Marcos Baghdatis, un hombre feliz

El chipriota colgó la raqueta hace poco, pero disfruta de la vida alejada de las pistas y desvela cómo su familia ha crecido estos últimos meses

Marcos Baghdatis celebra. Fuente: Getty
Marcos Baghdatis celebra. Fuente: Getty

Marcos Baghdatis formó parte de una generación de tenistas para muchos olvidada. Llena de talento, el chipriota fue coetáneo de jugadores tan talentosos como esporádicos, tan polivalentes como irregulares. Mientras Roger Federer encontró la forma de ganarles final sí y final también, el resto llegaba a finales y "picoteaba" títulos hasta la llegada en tromba de los dos monstruos que acabarían por conformar el Big-3.

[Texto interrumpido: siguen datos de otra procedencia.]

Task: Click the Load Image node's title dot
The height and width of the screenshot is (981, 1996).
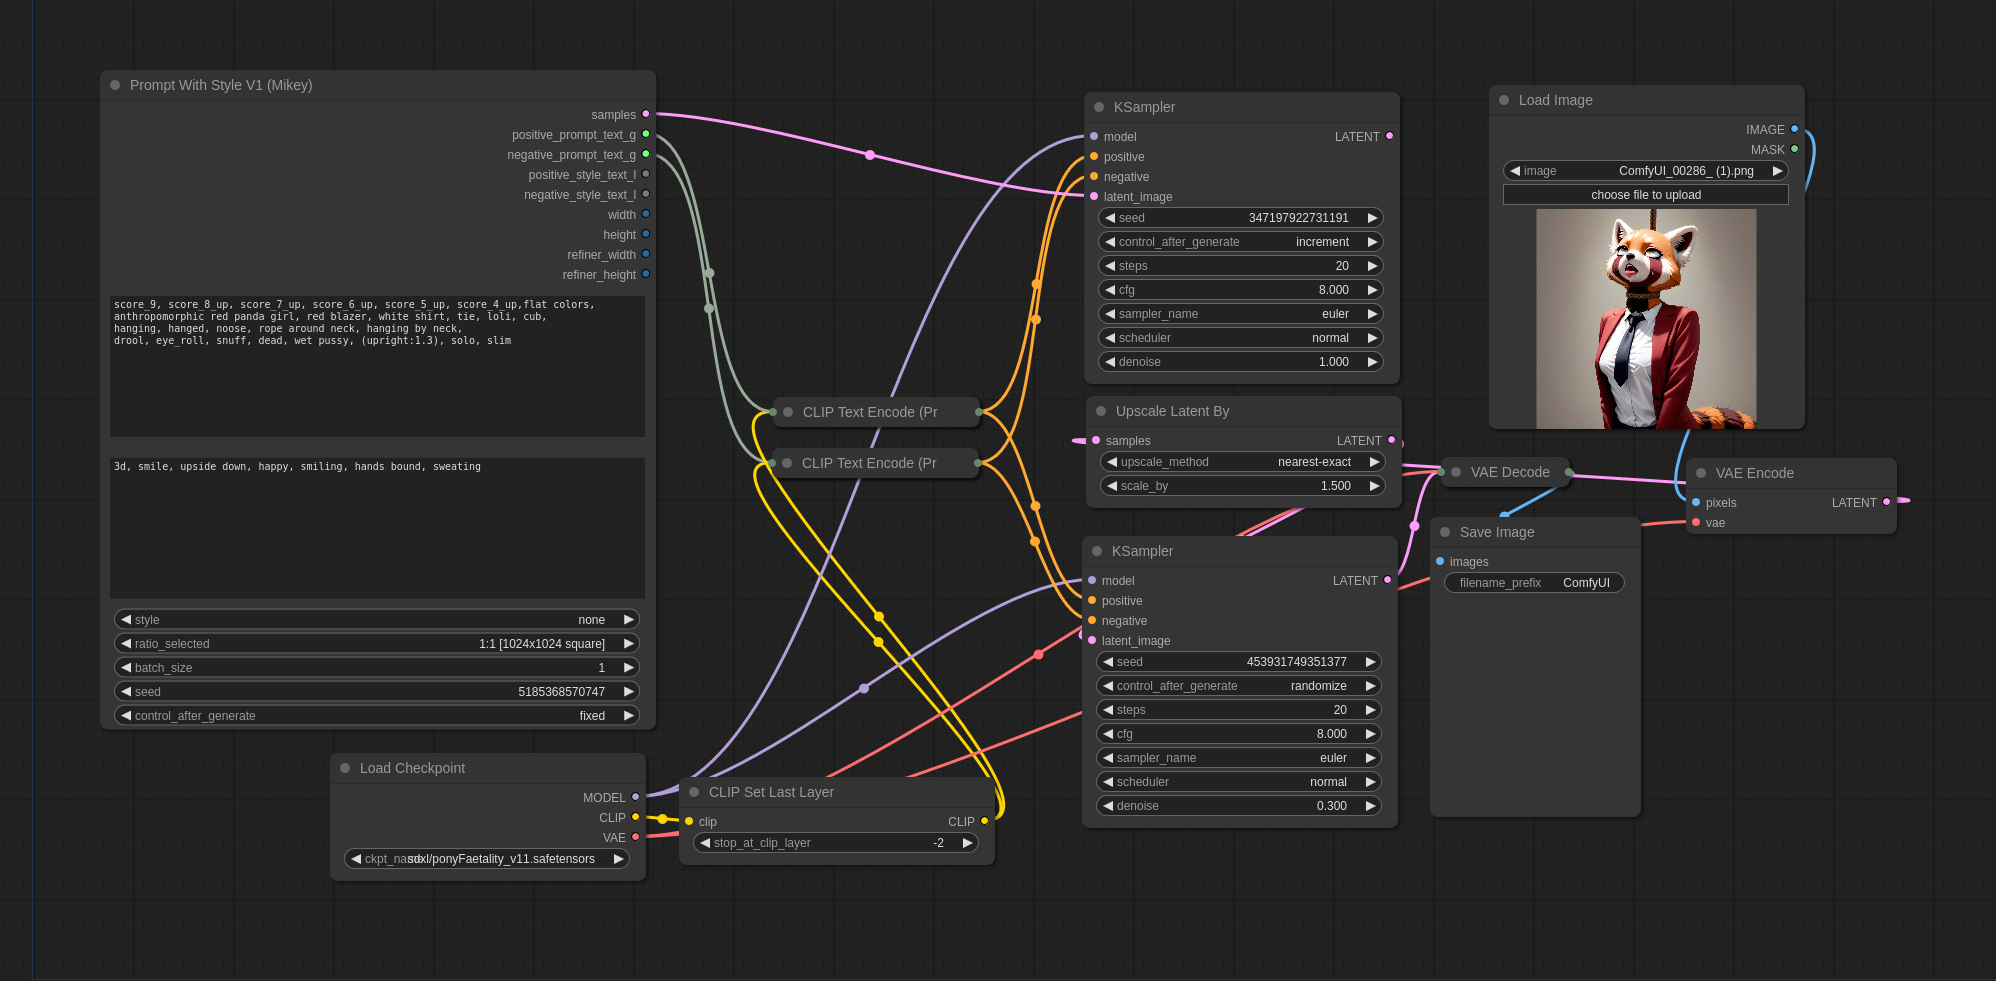Action: point(1504,100)
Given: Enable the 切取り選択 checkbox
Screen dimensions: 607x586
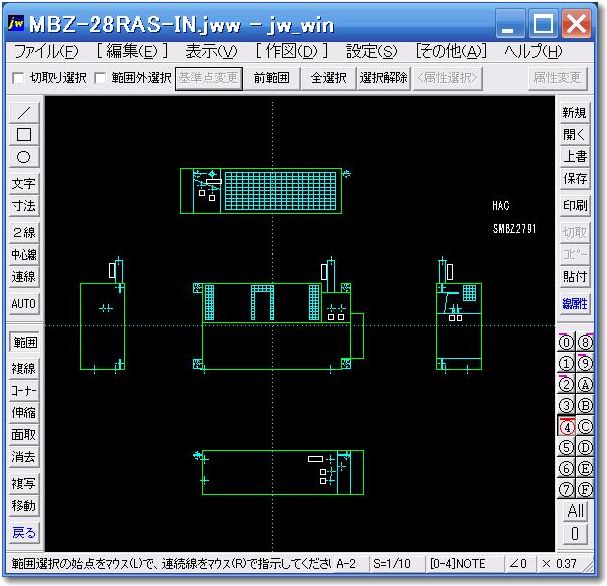Looking at the screenshot, I should 17,78.
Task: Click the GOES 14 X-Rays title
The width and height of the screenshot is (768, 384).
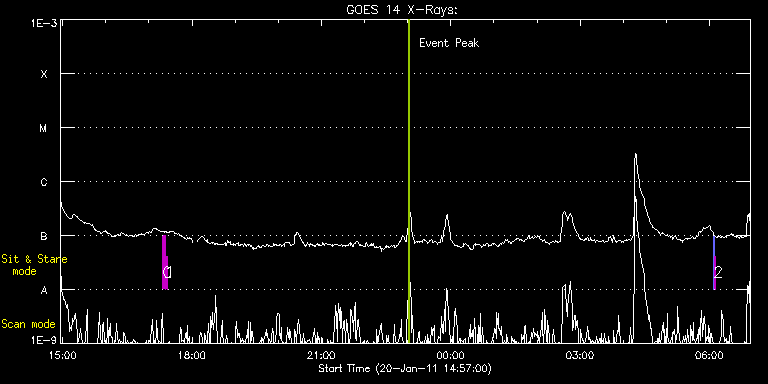Action: point(402,10)
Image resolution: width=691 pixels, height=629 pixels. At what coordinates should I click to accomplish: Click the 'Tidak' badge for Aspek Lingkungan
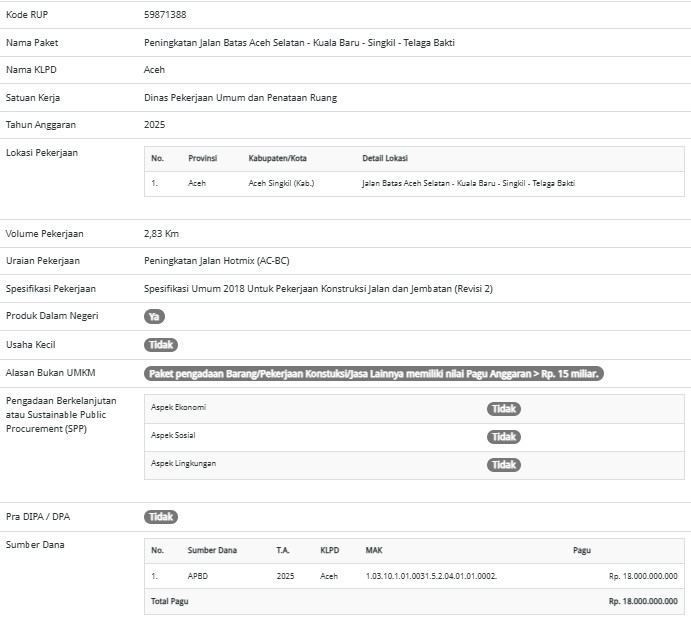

Ello no les quita un ápice de talento, y mientras Federer continúa a sus 38 años dando guerra mientras el físico le deje, sus contemporáneos han decidido, en su mayoría, dejar aparcado el tenis. Baghdatis lo hizo hace menos de un año, diciendo adiós a su travesía por las pistas en el inmaculado césped de Wimbledon. Berrettini fue su verdugo en un lugar que conoce muy bien, puesto que allí alcanzó las semifinales en el año 2006, el mejor de su carrera; no en vano estuvo a solo dos sets de tocar la gloria y coronarse en Australia. ¿En su camino? Quién si no, Roger Federer, que se repuso a un 7-5 en el primer set para dar rienda suelta a su tenis desde el fondo y dejar a Marcos con la miel en los labios.

No hubo Grand Slam, pero sí cuatro títulos ATP y la sensación de ser un tipo sencillo, campechano, con una sonrisa dibujada en su rostro cada vez que su raqueta hacía diabluras. Esa sonrisa se traslada ahora a otro terreno: el familiar, estar en casa. Como Baghdatis cuenta para la ATP, su vida ha dado un pequeño giro con el que está plenamente contento.

"Han sido tres meses increíbles para mí porque he estado mucho tiempo con mi mujer, niños, he tenido mi tercer hijo hace un mes. Soy muy afortunado de tener mi tercer hijo y, sobre todo, haber estado ahí, desde el principio, sin tener que preocuparme de nada". Con ello vienen, también, las obligaciones como padre. Eso incluye, por supuesto, tratar de inculcar algo de sangre tenística a su último descendiente: "La escuela, hacerme cargo de los niños y jugar un poco al tenis con ellos... es divertido, es diferente y me gusta. Desde que era pequeño quería formar una familia, tener hijos y estar unido a mi familia. Es especial, es todo un lujo poder disponer de tanto tiempo con ellos y disfrutarlo".

Pero no solo a cuidar de su familia se ha dedicado Baghdatis desde que se retiró. El chipriota revela cómo su mente inquieta le ha llevado a probar nuevas experiencias: "Aún no sé lo que voy a hacer en el futuro. He probado a ser comentarista, jugué en el Royal Albert Hall como parte del ATP Champions Tour... estoy probando cosas, tratando de encontrar lo que me emocione y tener el balance adecuado entre ese trabajo y mi familia. Aún es una incógnita lo que acabaré haciendo".

Sea como fuere, si algo desprende Marcos es alegría y felicidad. La misma sonrisa de satisfacción cada vez que alguna de sus dejadas traspasaba la red se ha convertido en una risa de orgullo al ver a su bebé entre manos. Ligado o despegado del tenis, Baghdatis se ha forjado su nombre en un pequeño rincón de la historia de este deporte con todas las de la ley.